What did Lincoln think about the black man? In the 4th Lincoln-Douglas Debate, at Charleston, Illinois, on September 18, 1858, he said something rather remarkable.
“While I was at the hotel to-day, an elderly gentleman called upon me to know whether I was really in favor of producing a perfect equality between the negroes and white people. [Great Laughter.]….I will say then that I am not, nor ever have been, in favor of bringing about in any way the social and political equality of the white and black races, [applause]-that I am not nor ever have been in favor of making voters or jurors of negroes, nor of qualifying them to hold office, nor to intermarry with white people; and I will say in addition to this that there is a physical difference between the white and black races which I believe will forever forbid the two races living together on terms of social and political equality. And inasmuch as they cannot so live, while they do remain together there must be the position of superior and inferior, and I as much as any other man am in favor of having the superior position assigned to the white race. I say upon this occasion I do not perceive that because the white man is to have the superior position the negro should be denied every thing. I do not understand that because I do not want a negro woman for a slave I must necessarily want her for a wife. [Cheers and laughter.] My understanding is that I can just let her alone.”

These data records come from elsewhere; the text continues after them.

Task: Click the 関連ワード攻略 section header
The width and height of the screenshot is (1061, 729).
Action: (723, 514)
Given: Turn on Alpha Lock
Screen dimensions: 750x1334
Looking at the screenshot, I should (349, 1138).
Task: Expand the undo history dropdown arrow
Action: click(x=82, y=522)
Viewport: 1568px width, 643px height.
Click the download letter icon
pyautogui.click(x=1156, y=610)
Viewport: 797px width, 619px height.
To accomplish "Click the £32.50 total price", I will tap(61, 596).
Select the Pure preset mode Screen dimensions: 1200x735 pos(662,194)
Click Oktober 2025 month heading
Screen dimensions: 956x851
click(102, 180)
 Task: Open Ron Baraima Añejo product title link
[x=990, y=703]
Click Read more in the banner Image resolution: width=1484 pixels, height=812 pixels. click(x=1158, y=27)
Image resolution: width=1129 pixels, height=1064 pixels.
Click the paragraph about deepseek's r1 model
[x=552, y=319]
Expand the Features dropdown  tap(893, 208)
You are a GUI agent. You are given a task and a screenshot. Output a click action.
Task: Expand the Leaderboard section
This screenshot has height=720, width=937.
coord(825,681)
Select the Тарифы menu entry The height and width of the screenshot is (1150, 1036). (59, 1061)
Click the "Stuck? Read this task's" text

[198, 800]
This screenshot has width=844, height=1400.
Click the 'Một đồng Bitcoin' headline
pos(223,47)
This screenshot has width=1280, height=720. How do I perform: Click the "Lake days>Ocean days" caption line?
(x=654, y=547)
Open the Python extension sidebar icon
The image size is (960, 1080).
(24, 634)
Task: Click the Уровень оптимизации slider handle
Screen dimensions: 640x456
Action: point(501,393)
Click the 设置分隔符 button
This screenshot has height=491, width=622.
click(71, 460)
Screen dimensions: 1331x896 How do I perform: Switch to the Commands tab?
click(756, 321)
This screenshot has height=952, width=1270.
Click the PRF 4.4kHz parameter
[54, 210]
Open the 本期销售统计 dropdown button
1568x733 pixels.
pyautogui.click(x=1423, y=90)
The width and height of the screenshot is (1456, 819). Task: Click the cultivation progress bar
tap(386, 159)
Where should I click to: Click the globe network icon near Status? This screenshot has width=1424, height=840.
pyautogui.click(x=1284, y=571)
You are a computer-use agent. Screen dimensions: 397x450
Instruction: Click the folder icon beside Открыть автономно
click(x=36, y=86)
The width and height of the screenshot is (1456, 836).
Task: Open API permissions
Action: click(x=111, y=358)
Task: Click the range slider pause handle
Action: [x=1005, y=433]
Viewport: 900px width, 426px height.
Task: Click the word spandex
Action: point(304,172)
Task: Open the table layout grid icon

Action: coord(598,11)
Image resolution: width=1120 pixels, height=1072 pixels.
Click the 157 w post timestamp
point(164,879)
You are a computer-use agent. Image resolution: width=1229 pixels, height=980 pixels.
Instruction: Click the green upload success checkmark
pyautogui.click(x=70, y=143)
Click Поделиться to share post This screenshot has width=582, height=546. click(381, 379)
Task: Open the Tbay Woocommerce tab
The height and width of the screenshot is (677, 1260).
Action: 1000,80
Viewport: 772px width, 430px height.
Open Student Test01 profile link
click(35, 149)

Those are Abraham Lincoln’s words, the type of language that would get virtually any politician disqualified today. He is the same man who in the 7th Debate, at Alson, referring to the Declaration of Independence; "I think the authors of that notable instrument intended to include all men, but they did not mean to declare all men equal in all respects. They did not mean to say all men were equal in color, size, intellect, moral development or social capacity. They defined with tolerable distinctness in what they did consider all men created equal-equal in certain inalienable rights, among which are life, liberty, and the pursuit of happiness. This they said, and this they meant. They did not mean to assert the obvious untruth, that all were then actually enjoying that equality, or yet, that they were about to confer it immediately upon them. In fact they had no power to confer such a boon. They meant simply to declare the right, so that the enforcement of it might follow as fast as circumstances should permit.
Is that the real Lincoln? We will never really know, but I think the answer is almost certainly yes. Brooks is right—Lincoln is not a good hater. Nor, does he have it in him to be cruel, at least not intentionally cruel, but he’s no biblically motivated abolitionist and leveler like Garrison. The differences he notes are the differences he belives exists. Yet, he built his whole political and moral life around the Founders vision, as he saw it: "They meant to set up a standard maxim for free society which should be familiar to all: constantly looked to, constantly labored for, and even, though never perfectly attained, constantly approximated, and thereby constantly spreading and deepening its influence and augmenting the happiness and value of life to all people, of all colors, every where."
Lincoln is always relevant. He will always be a man exceptionally poor at hate, and remarkably grand in his ambition—for humanity.